You measure a  variable in control and treated rats. There were three rats in each group, and you measured four technical replicates in each rat.  Note that the four values stacked in each subcolumn are in arbitrary order. There is no time course or any other meaning to order of the four rows.

 

Why is this nested?

This design is said to be nested because each rat was either a control or treated animal. You cannot ask whether some rats respond better to treatments than others, because each rat only got one of the alternative treatments. Rats are said to be nested within treatment.

This is also called a hierarchical design. Hierarchical and nested are synonyms for describing this kind of design.

Incorrect analysis: t test of all data

It is tempting, but not appropriate, to treat these data as n=12 in each group.

If you run a t test on these data, the 95% confidence interval for the difference in means runs from 3.2 to 10.5 and the two-sided P value testing the null hypothesis of sampling from a population where the means are identical is 0.0008. This seems to be convincing evidence that the treatment increased the outcome variable. But theses results are not meaningful.

Why not? Because the t test assumes that each value provides independent information. These data have three independent rats for each treatment, but do not have twelve independent measurements of outcome. The replicates for each animal are closer to each other than to the values obtained from other animals. Another way to say this is that when you combine the three replicate rats and the four technical replicates within each rat, the 12 resulting values are pseudoreplicates. Analyzing pseudoreplicates as if they were actual replicates gives you a confidence interval that is too narrow and a P value that is too small.

Incorrect analysis: two-way ANOVA

The data as shown at the top of this page appear to be set up for two-way ANOVA.  But running a two-way ANOVA would lead to incorrect or misleading results. Two-way ANOVA would assume that the kind of rat whose data is in row 2 is somehow exposed to control and treated conditions. But in fact the order of the values in each subcolumn is arbitrary, so testing the rows as a "factor" in two-way ANOVA would make no sense.

Alternative analysis without nested t test  (works only when sample sizes are equal)

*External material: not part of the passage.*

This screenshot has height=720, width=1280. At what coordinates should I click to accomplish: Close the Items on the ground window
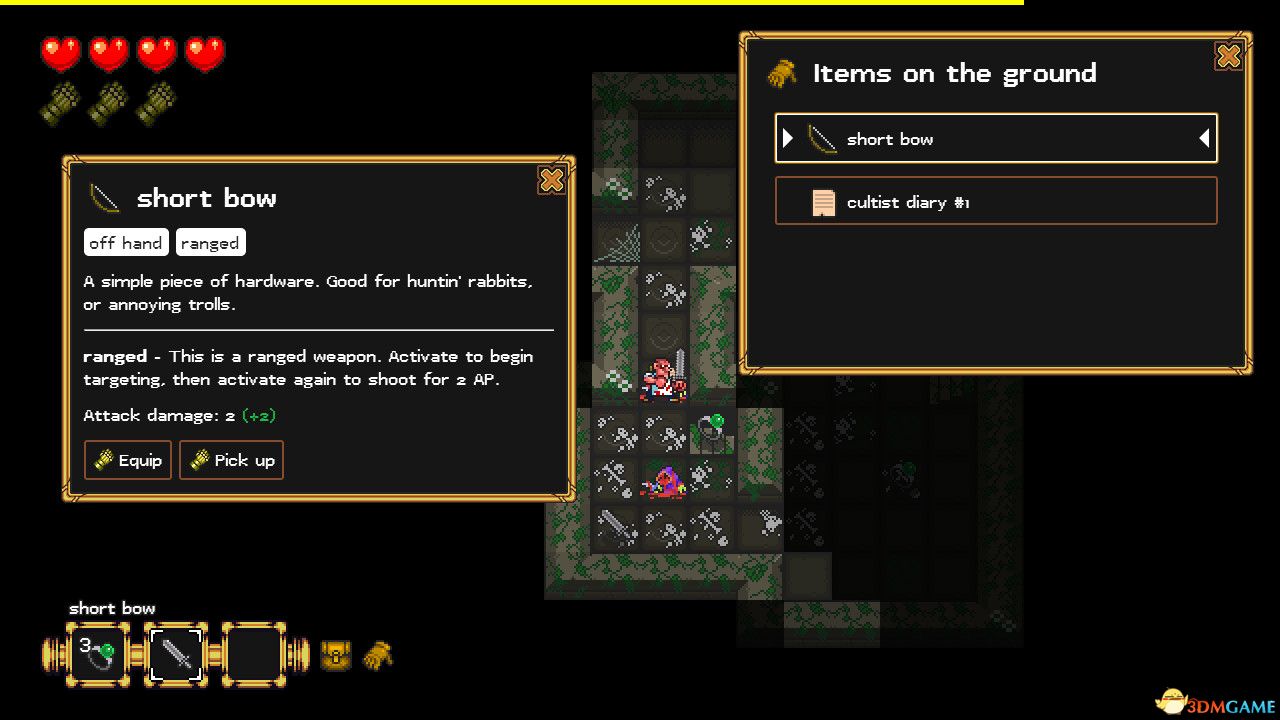click(x=1228, y=56)
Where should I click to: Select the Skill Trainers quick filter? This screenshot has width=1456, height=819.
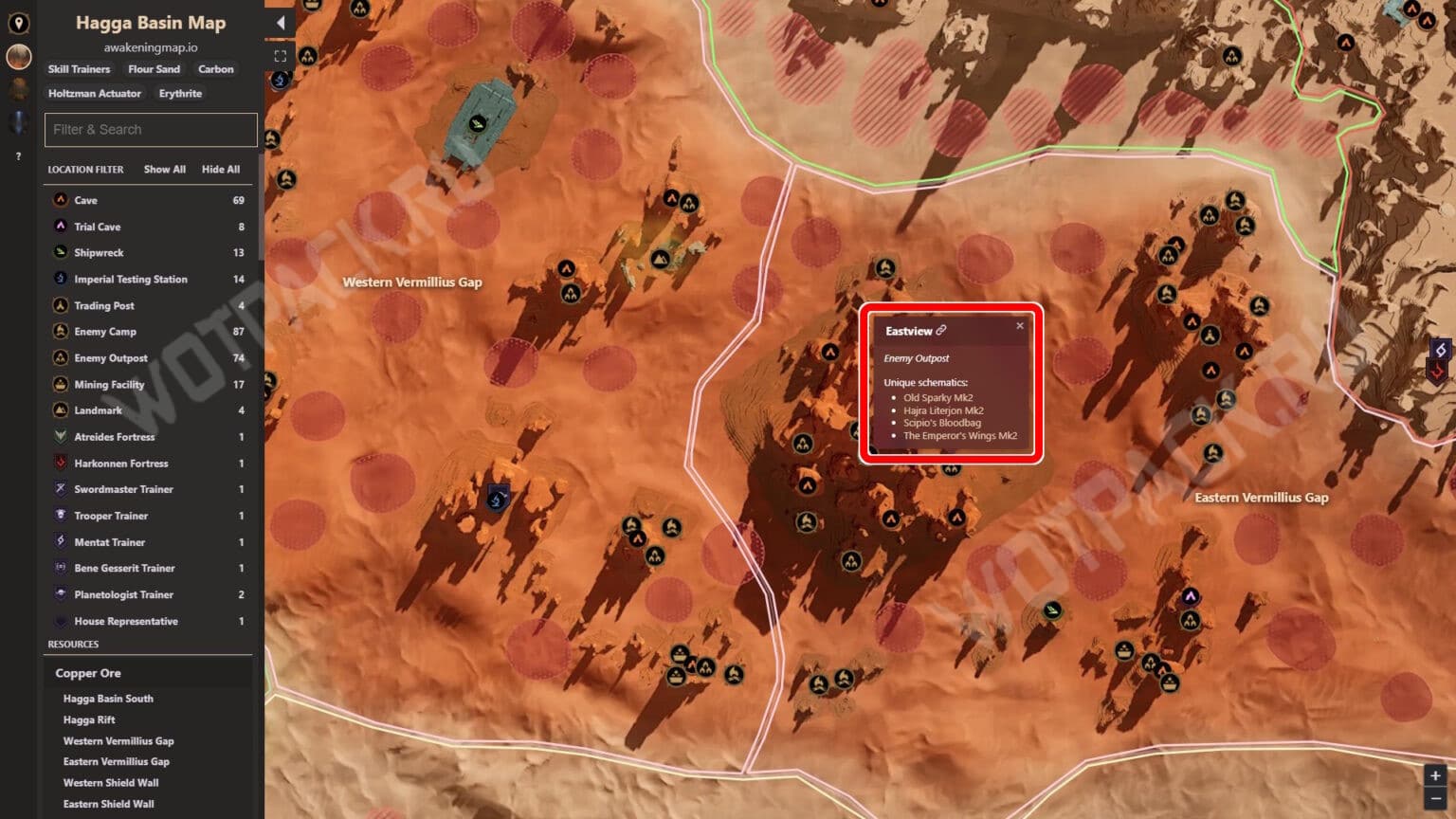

If there are no missing values, you can analyze the data with a t test. The first step is to average the technical replicates for each rat. Then enter those means on a new table, and then compare the two sets of means with an unpaired t test. Note that the three rats in each group are stacked in a column for the t test, but are side by side in subcolumns for the nested t test.

 

So long as there are no missing values, this gives the correct result. With this correct result, the 95% confidence interval for the difference runs from -2.3 to 15.9 and the P value is 0.1058. Note that the conclusion here (no evidence of treatment effect) is very different than the incorrectly conclusion you'd reach from analysis of the pseudoreplicates.

Nested t test in Prism

Prism 8 introduces a new analysis, Nested t test, that does the analysis in one step and can handle missing values. It assumes that the subcolumn means are sampled from a Gaussian population of subcolumn means, and that the replicates within the subcolumns are sampled from a Gaussian population. The two Gaussian populations will generally have different standard deviations, and Prism calculates (estimates) both and reports them as both SD and Variance.